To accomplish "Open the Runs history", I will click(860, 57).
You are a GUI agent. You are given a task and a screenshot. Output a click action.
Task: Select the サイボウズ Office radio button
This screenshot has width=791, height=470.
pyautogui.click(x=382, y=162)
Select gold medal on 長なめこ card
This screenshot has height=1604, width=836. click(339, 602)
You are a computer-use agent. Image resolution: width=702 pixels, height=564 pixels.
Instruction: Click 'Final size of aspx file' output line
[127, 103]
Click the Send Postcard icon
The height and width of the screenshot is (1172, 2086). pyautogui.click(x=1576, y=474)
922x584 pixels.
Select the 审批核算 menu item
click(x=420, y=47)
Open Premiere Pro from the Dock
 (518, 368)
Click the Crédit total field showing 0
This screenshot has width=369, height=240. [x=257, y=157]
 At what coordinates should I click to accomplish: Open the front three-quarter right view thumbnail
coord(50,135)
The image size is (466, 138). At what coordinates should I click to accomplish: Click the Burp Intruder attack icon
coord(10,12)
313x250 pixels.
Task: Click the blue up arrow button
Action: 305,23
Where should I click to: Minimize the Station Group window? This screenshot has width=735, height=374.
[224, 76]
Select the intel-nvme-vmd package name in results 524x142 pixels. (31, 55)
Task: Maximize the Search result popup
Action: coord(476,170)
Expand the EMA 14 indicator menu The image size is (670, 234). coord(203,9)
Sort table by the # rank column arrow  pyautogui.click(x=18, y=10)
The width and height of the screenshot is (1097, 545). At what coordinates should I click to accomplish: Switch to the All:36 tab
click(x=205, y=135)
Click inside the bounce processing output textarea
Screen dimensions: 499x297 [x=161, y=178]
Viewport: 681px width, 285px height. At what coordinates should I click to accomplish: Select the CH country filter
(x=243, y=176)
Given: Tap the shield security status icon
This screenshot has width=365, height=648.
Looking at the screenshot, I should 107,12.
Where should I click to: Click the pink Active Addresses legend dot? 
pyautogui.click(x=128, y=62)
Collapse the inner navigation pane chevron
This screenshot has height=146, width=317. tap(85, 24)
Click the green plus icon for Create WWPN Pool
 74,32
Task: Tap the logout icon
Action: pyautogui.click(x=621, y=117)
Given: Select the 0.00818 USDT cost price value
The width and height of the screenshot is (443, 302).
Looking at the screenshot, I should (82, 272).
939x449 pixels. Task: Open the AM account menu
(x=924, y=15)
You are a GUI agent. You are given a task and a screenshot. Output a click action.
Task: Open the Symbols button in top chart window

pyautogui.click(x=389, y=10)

____

Task to carry out
Reproduce exactly the lines from the one with "Click the green" through the last line of the entries, keeping both of those lines and nothing else.

Your response
Click the green plus icon for Create WWPN Pool
 74,32
Task: Tap the logout icon
Action: pyautogui.click(x=621, y=117)
Given: Select the 0.00818 USDT cost price value
The width and height of the screenshot is (443, 302).
Looking at the screenshot, I should (82, 272).
939x449 pixels. Task: Open the AM account menu
(x=924, y=15)
You are a GUI agent. You are given a task and a screenshot. Output a click action.
Task: Open the Symbols button in top chart window

pyautogui.click(x=389, y=10)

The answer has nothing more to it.